**WHAT YOU HAVE TO DO**
What is the count of lines in the records that include "accomplish"? Reply with that number alone.

==== SUPPLIED RECORDS ====

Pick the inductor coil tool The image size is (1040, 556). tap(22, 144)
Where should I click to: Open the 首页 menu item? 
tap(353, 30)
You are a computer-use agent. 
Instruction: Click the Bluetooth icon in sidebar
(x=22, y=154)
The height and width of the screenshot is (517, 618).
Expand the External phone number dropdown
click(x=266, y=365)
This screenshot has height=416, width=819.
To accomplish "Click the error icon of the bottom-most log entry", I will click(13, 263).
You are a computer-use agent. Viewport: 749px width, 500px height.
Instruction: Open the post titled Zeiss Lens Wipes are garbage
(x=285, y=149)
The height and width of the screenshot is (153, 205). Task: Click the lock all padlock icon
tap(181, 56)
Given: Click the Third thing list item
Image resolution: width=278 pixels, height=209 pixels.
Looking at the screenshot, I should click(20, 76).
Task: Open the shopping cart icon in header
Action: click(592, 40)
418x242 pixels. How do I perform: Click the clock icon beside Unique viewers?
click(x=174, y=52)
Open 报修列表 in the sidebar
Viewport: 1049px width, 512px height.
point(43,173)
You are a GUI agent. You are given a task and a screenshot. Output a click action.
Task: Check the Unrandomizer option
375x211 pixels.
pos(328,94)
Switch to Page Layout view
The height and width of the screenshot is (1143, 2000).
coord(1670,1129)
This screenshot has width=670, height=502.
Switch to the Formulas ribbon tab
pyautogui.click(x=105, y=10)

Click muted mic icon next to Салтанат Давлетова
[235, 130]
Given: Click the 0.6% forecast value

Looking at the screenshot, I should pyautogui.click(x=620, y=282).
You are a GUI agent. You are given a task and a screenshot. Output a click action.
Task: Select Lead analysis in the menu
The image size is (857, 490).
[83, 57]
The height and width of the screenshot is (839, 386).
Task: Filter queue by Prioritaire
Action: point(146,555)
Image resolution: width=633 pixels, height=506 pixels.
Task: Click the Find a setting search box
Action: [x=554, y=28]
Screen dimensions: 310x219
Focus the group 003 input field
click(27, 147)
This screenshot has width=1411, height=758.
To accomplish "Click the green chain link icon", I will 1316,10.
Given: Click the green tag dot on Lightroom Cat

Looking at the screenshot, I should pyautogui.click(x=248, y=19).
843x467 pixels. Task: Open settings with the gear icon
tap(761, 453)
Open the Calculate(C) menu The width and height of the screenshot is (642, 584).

====

**TASK OUTPUT**
2